Questa mattina alla Camera, dunque, Draghi dovrebbe semplicemente chiedere d'intervenire prima della discussione generale e annunciare le sue dimissioni. Sarà interessante capire con che toni e, soprattutto, se l'ex banchiere deciderà di fare nomi e cognomi di chi ha deciso di non sostenere il suo governo oppure se userà un approccio più istituzionale. Tra M5s, Lega e Forza Italia - i tre partiti che ieri hanno deciso di non partecipare al voto di fiducia sulla mozione firmata da Pier Ferdinando Casini e appoggiata dal governo - è infatti iniziato l'inevitabile scarico di responsabilità. Dopo l'intervento a Montecitorio, Draghi convocherà un Consiglio dei ministri, comunicherà l'intenzione di dimettersi e salirà al Quirinale. Dove danno ormai per scontato lo scenario delle elezioni anticipate, con decreto di scioglimento delle Camere da parte del presidente della Repubblica e elezioni anticipate presumibilmente il 2 ottobre. Anche se Sergio Mattarella potrebbe respingere le sue dimissioni, così che Draghi resti nella pienezza dei suoi poteri finché non ci sarà un nuovo governo (che difficilmente, bene che va, potrà essere prima di novembre). Uno scenario che non appassiona l'ex Bce, che però non dovrebbe sottrarsi. Nel caso, si limiterà a chiudere il ddl Concorrenza (asciugato) e impostare una legge di bilancio light da lasciare a chi verrà. Di certo, però, da domani Draghi sparirà dai radar.
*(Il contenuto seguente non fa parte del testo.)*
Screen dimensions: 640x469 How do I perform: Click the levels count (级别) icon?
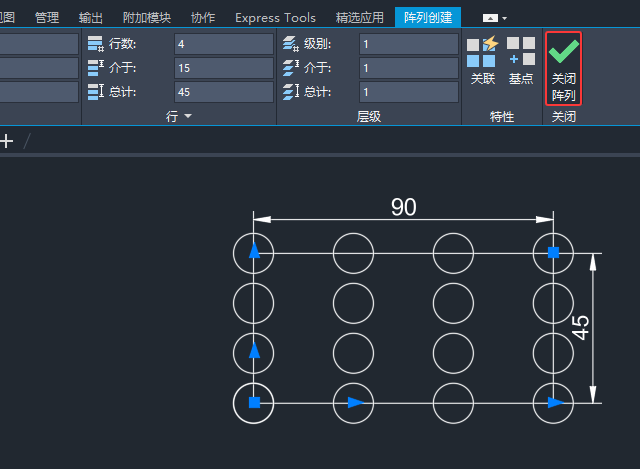tap(290, 44)
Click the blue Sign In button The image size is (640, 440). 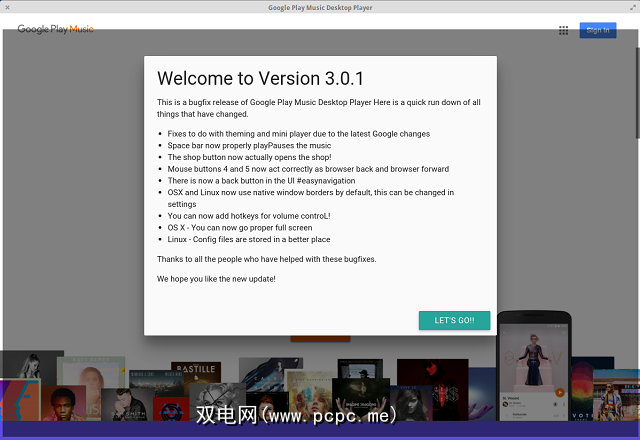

Un esito di questa crisi che in pochi immaginavano. Né Giuseppe Conte, che ha tirato il sassolino poi diventato slavina, e nemmeno Draghi, che fino alla fine - soprattutto nella replica - ha provato a trovare un punto di caduta. Come spesso succede in questi casi, infatti, il piano inclinato che si viene a creare quando gli equilibri sono instabili, rende le conseguenze imprevedibili. Conte ha accesso la miccia, il vulnus del voto sul Quirinale l'ha alimentata (a gennaio il Parlamento scelse scientificamente di non sostenere la corsa di Draghi) e la Lega - seguita da Forza Italia - l'ha cavalcata. Perché è vero che ieri mattina in Senato il premier ha avuto parole dure non solo per il M5s ma anche per il Carroccio, mostrando non molta lungimiranza politica se perfino un draghiano come Matteo Renzi - intercettato nel corridoio adiacente all'Aula - si è lasciato scappare un «ma come gli è venuto in mente di fare un discorso così?». La Lega, ovviamente, non si è lasciata sfuggire l'occasione. Forza Italia ha seguito. La palla di neve è diventata valanga e a nulla è valso il tentativo di riaprire al centrodestra fatto prima dal Colle nelle sue interlocuzioni informali e poi dal premier in Senato in sede di replica. Un intervento breve, nel quale ha puntato il dito contro il M5s, nella speranza che Lega e Forza Italia potessero rientrare. Niente da fare. Per dirla con Renzi, «Conte ha aperto la crisi, Salvini l'ha completata».

Oggi l'epilogo. Con un Draghi che alla fine ha voluto seguire l'iter e i tempi chiesti dal Quirinale.

Non solo perché era giusto parlamentarizzare la crisi, ma anche per mettere nero su bianco con un voto di fiducia le responsabilità. «Avete visto che avevo ragione io? Avete visto che non c'era agibilità politica?», si è lasciato scappare ieri a tarda sera in privato.